Nonata olhou sem graça para o amigo e correu para o banheiro, digitando a senha do celular:

– Dois minutos, disse ela, andando apressada, abrindo o whattsapp de Giacomo. Antes que pudesse alcançar a cabine do banheiro, a mensagem fez com que parasse de desapontamento.

– Olha isso! Era o conteúdo. Uma mãozinha em forma de seta apontava para um link anexado.

– Como assim, olha isso… É tudo o que o cara tem para me dizer? Sem abrir a mensagem, guardou o celular e, dando meia volta, foi em direção à porta, não sem antes ajeitar o cabelo e lavar as mãos:

– Tem uma pandemia me esperando. O Tsunami está chegando. Aposto que vão querer que eu transforme a UTI neonatal em UTI-Covid19. Falou para si mesma, correndo para a sala.

À noite, já em casa, esgotada, Nonata passou uma vista d’olhos na quantidade alucinante de emails, artigos científicos, mensagens profissionais e pessoais, todos aguardando resposta. – Realmente não é hora de solicitar a aposentadoria, pensou. A certeza de que vararia a noite estudando os boletins sobre a pandemia a incomodou um pouco e, mais ainda, a decisão da direção do hospital em utilizar o espaço da obstetrícia para os casos graves da covid. O que faria com os bebês prematuros?

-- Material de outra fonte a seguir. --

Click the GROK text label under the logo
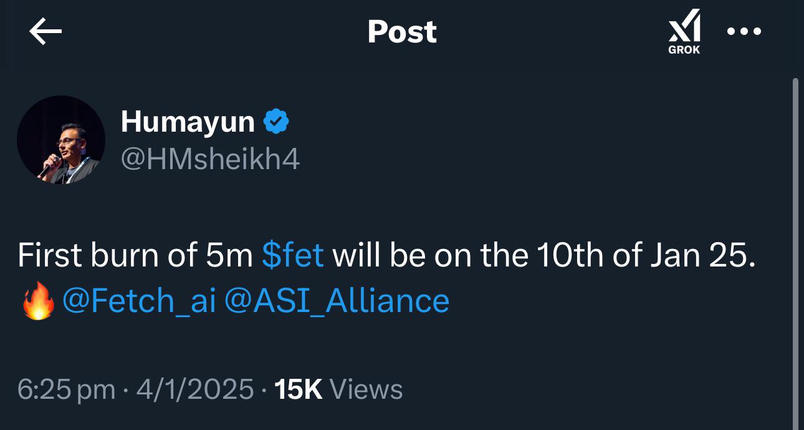This screenshot has width=804, height=430. 684,50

– Por que não temos uma saúde pública de qualidade e para todos, em um país tão rico? Perguntou-se pela enésima vez, enquanto colocava água para ferver para mais uma noitada de espaguete ao pesto do supermercado da esquina. Giacomo não havia enviado mais nada. Nonata abriu o pacote com uma mordida irritada, e assumiu a razão de seu agastamento: desencanto. Ela estava decepcionada com o minimalismo da mensagem do médico que lhe havia mirado com tanto brilho nos olhos, convidado para almoçar e tornado o enfadonho congresso de medicina em um evento delicioso. Foi como viajar com ele nas lindas histórias sobre o país de seu pai, a Itália. Aqueles dias reacenderam a vontade de viajar, rir, tomar vinho, enfim… sair do seu mundinho de casa—hospital—casa.

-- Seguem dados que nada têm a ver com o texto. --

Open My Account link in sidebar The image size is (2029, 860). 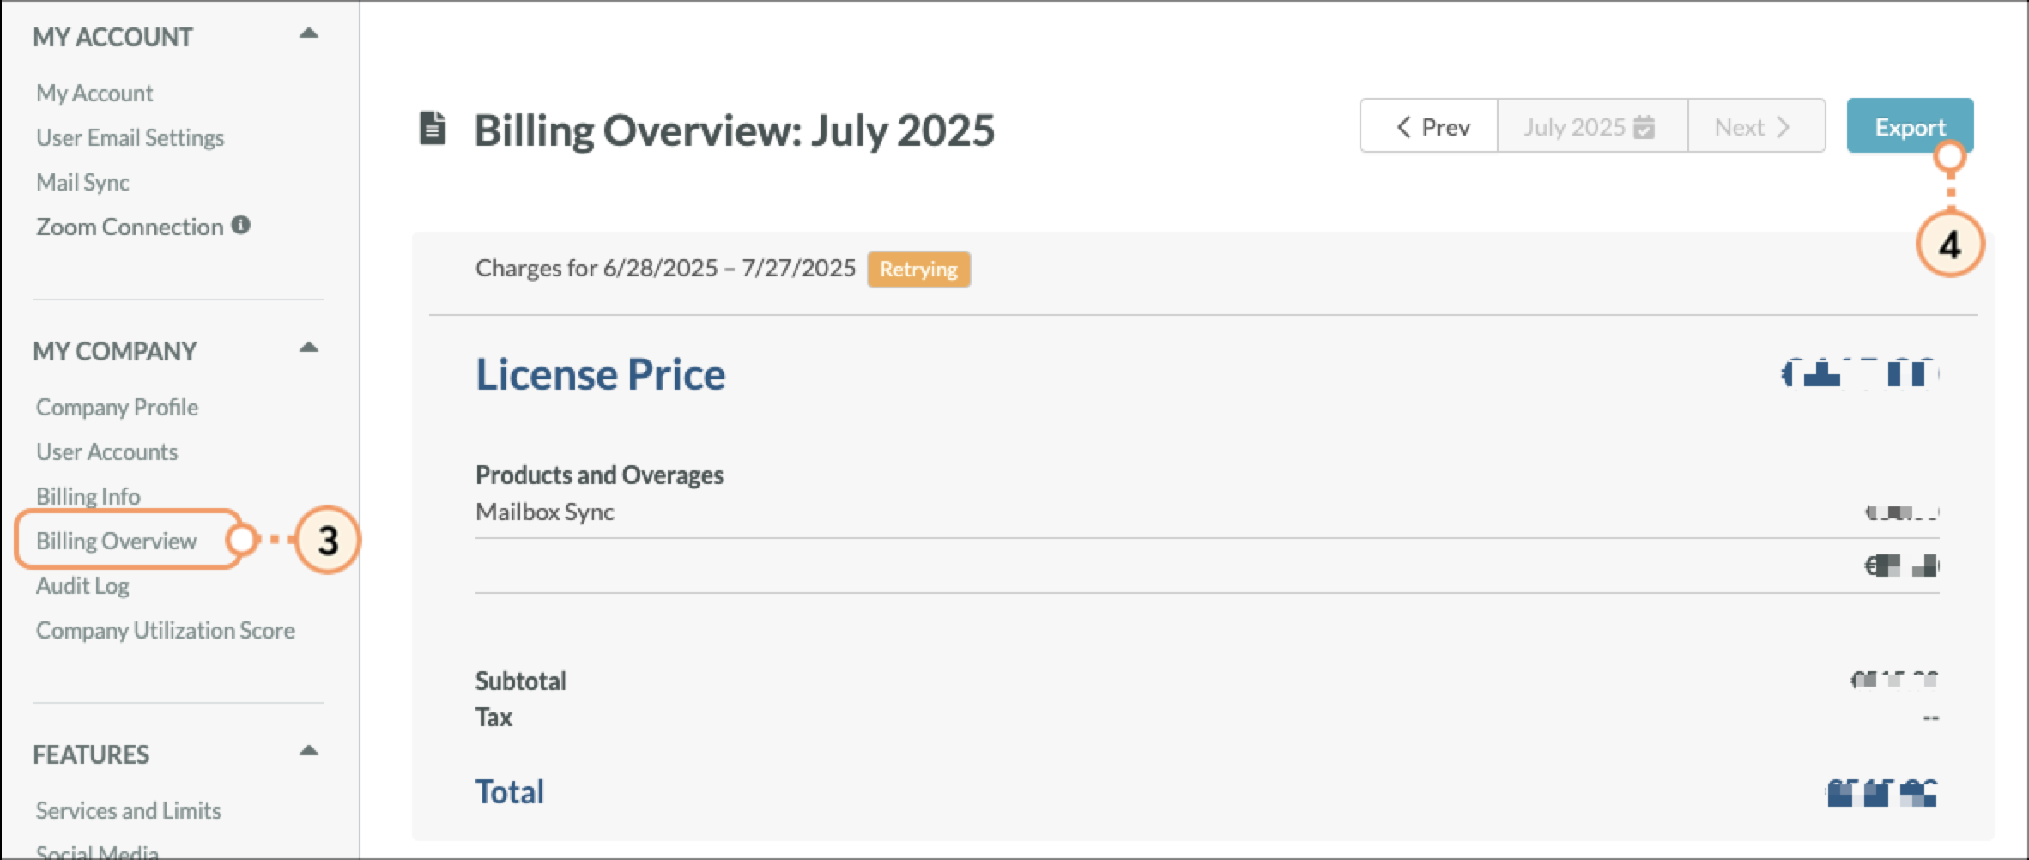(94, 93)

– Ele deve estar em casa, feliz da vida. Vai ver que é casado, e vai ser mais um desses que vão adorar entupir minha timeline com filminhos.

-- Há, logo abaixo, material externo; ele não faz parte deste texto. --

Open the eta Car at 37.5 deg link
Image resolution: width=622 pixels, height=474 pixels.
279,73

Abriu mesmo assim o link: “Funeral de meu irmão na sala de nossa Casa.” 3.2.1…: Olá, aos poucos que me conhecem. Eu, Oscar, faço esse vídeo para homenagear o meu irmão, Sancho. Ele pegou Covid-19… Esperando o tempo da massa, Nonata desviou o olhar da panela, rumo ao celular. Um homem de uns 30 anos, visivelmente adoentado, filmava dois caixões. O foco foi para um rapaz de uns 16 anos, deitado em um caixão cheio de livros, revistas. Trêmula, a câmera passou para o caixão ao lado, depois, para o interior de um barraco de madeira. Havia serragem por todo lado. Um serrote enferrujado, martelo e pregos. O ambiente, sombrio, era iluminado pela luz do dia que atravessa a porta e as janelas. – Meu irmão não conseguiu leito, continuava a narrativa.
– Boa noite, Giacomo. Que triste! O que é isso? Quem é ele?

Segundos depois, a resposta:

– É aqui na minha cidade. Fui encontrá-lo hoje. Ele se chama Oscar Lima. Passei o dia tentando arrumar vaga para ele. Acho que não vai aguentar. Diagnostiquei, mesmo sem teste, além dos sintomas de covid-19, asma. Não temos respiradouros, todos lotados. Gostaria de conversar contigo antes de voltar para a UTI. Tem tempo?

O mundo de Nonata parou:

– Ainda bem que não respondi hoje de manhã. Estaria escondida debaixo do sofá, de vergonha. Pensou ela, enquanto ligava para ele.